Predictive performance of risk scores for ischemic stroke in AF
Comprehensive comparison of stroke risk score performance: a systematic review and meta-analysis among 6 267 728 patients with atrial fibrillation
Introduction and methods
In patients with AF, the risk of ischemic stroke (IS) can be predicted by several different risk scores. However, current risk scores appear to have a limited overall ability to predict IS in AF patients [1-3]. At the same time, newer risk scores and updates of earlier scores seem to be understudied.
Aim of the study
The objectives of this study were to identify and systematically review all available risk scores predicting IS risk in AF patients, their external validations, and updates, to assess the methodological quality of the studies on these risk scores, and to calculate a pooled estimate of the predictive performance.
The authors conducted a literature search in PubMed and Web of Science for studies in which a multivariable prognostic IS risk score for AF patients was developed, validated, or updated. The Prediction model Risk Of Bias ASsessment Tool (PROBAST) was used to examine the methodological quality of the studies. To assess discrimination (i.e., score’s ability to discriminate between events and nonevents), pooled c-statistics were calculated for 6,267,728 patients and 359,373 events of IS using a random-effects meta-analysis. The level of calibration (i.e., agreement between predicted and observed risk) was also estimated based on different statistics . For each of the validation studies included in the meta-analysis, 8 sensitivity analyses were performed.
- In total, 19 scores were identified, which were validated in 107 studies (329 external validations in total) and updated at least once in 40 studies (76 updates in total).
Methodological quality of studies
- The PROBAST indicated a risk of methodological bias in all studies, which was mostly due to a high or unclear risk of bias in the outcome domain and a high risk of bias in the analysis domain of this tool.
- For all studies, there were also concerns regarding the applicability of the risk score.
- Discrimination was reported in 16 of the 19 development studies (c-statistic ranged from 0.61 to 0.86).
- Information on calibration (presented as observed vs. expected risks and/or Hosmer–Lemeshow statistic) was available for 8 risk scores and indicated “adequate calibration” or “no evidence of poor calibration.”

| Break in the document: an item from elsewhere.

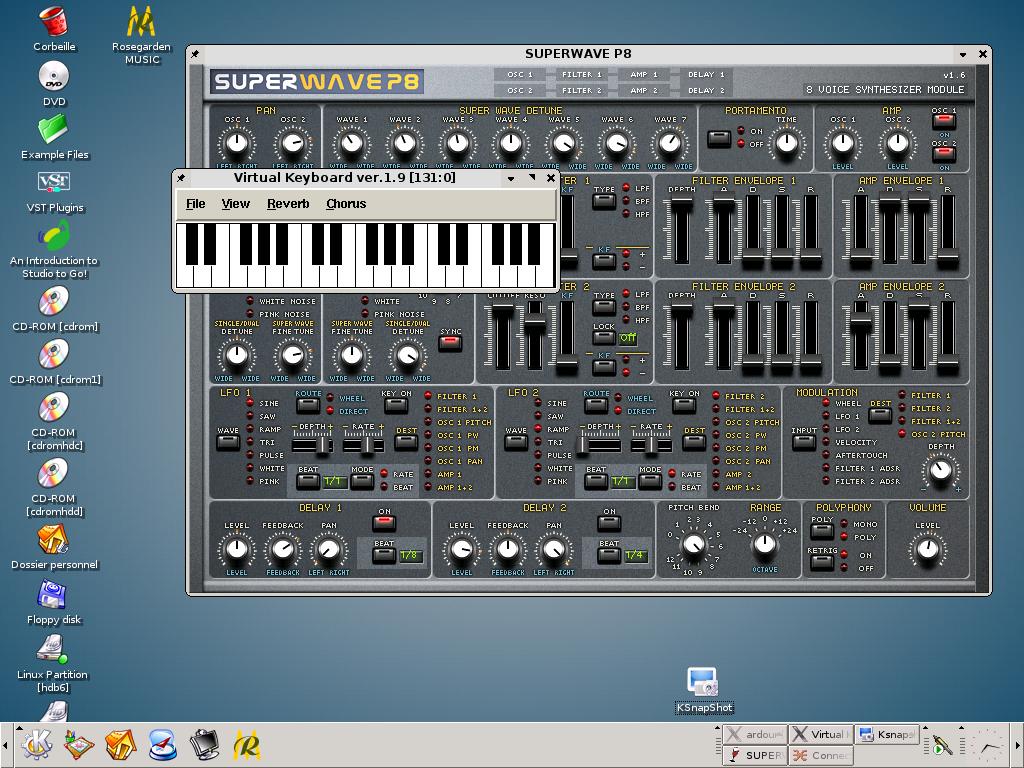Open the Example Files folder icon

point(54,130)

- Of the 329 validations, most were performed on the CHA2DS2-VASc score (n=147) and CHADS2 score (n=75). Several of the newer risk scores had not been validated.

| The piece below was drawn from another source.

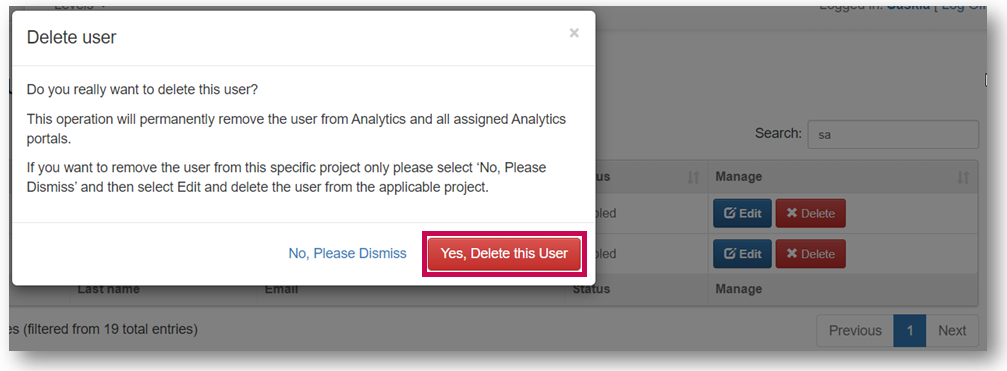The image size is (1007, 371).
Task: Toggle the Manage column sort arrows
Action: (963, 177)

- All 107 validation studies presented information on discrimination, indicating poor (<0.60) to reasonable (0.60–0.80) and in exceptional cases good (>0.80) discrimination. For risk scores developed after the publication of the CHA2DS2-VASc score in 2010, no discrimination <0.60 was reported.

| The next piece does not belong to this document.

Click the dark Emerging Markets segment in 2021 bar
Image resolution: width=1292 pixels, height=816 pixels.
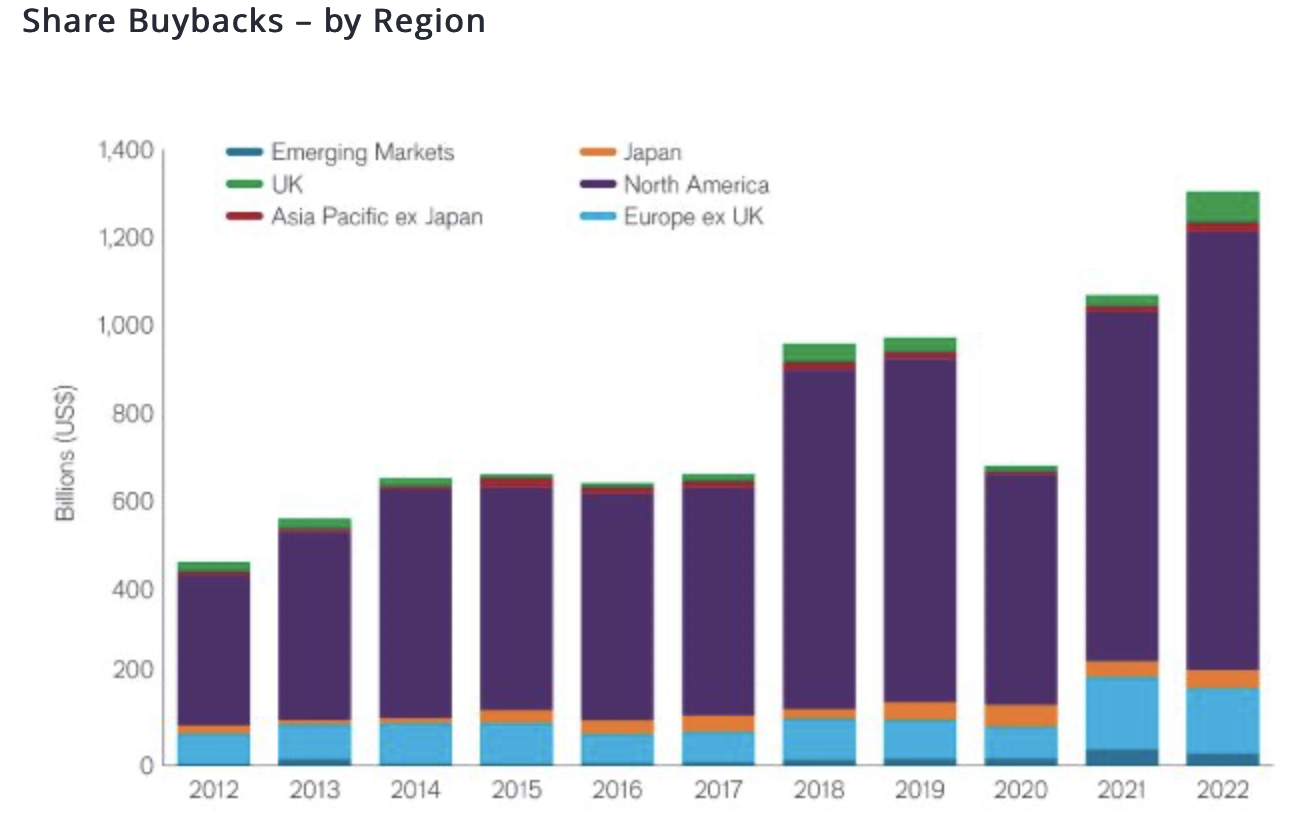click(1121, 756)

- Calibration was reported in 14 studies (13%), which showed improved calibration measures for the modified CHADS2, ABC, and GARFIELD-AF scores compared with the CHA2DS2-VASc score.
- The 40 update studies only reported on the CHA2DS2-VASc score (n=25), CHADS2 score (n=7), or both scores (n=8).
- For the CHA2DS2-VASc score, 46/49 updates showed improved discrimination compared with the original CHA2DS2-VASc score, whereas 13/17 updates for the CHADS2 score indicated improved discrimination compared with the original CHADS2 score.
- For 10 scores (CHA2DS2-VASc, CHADS2, AFI, Framingham, ATRIA, SPAF, ABC, modified CHADS2, GARFIELD-AF, and GARFIELD-AF II), pooled c-statistics could be calculated, which ranged from 0.598 (95%CI: 0.558–0.636; 12 validations) for the AFI to 0.715 (95%CI: 0.674–0.754; 10 validations) for the modified CHADS2 score.
- The pooled c-statistic was 0.644 (95%CI: 0.635–0.653) for the CHA2DS2-VASc score and 0.658 (95%CI: 0.644–0.672) for the CHADS2 score.
- Most sensitivity analyses showed no or only marginal differences, which indicated that factors such as age, anticoagulation therapy, and the PROBAST score, had no or only limited effect on the discriminative abilities of most risk scores.
This systematic review and meta-analysis identified 19 risk scores (with 329 validations and 76 updates in total) to predict IS risk in patients with AF. Although all risk scores showed poor to reasonable performance, newer scores tended to have a slightly better discriminative ability than the conventional, guideline-endorsed CHA2DS2-VASc score. The modified CHADS2 score showed overall the best discriminative abilities. Methodological bias was observed in all studies. The authors stress that “additional external validations and data on calibration are required before considering the newer scores in clinical practice.”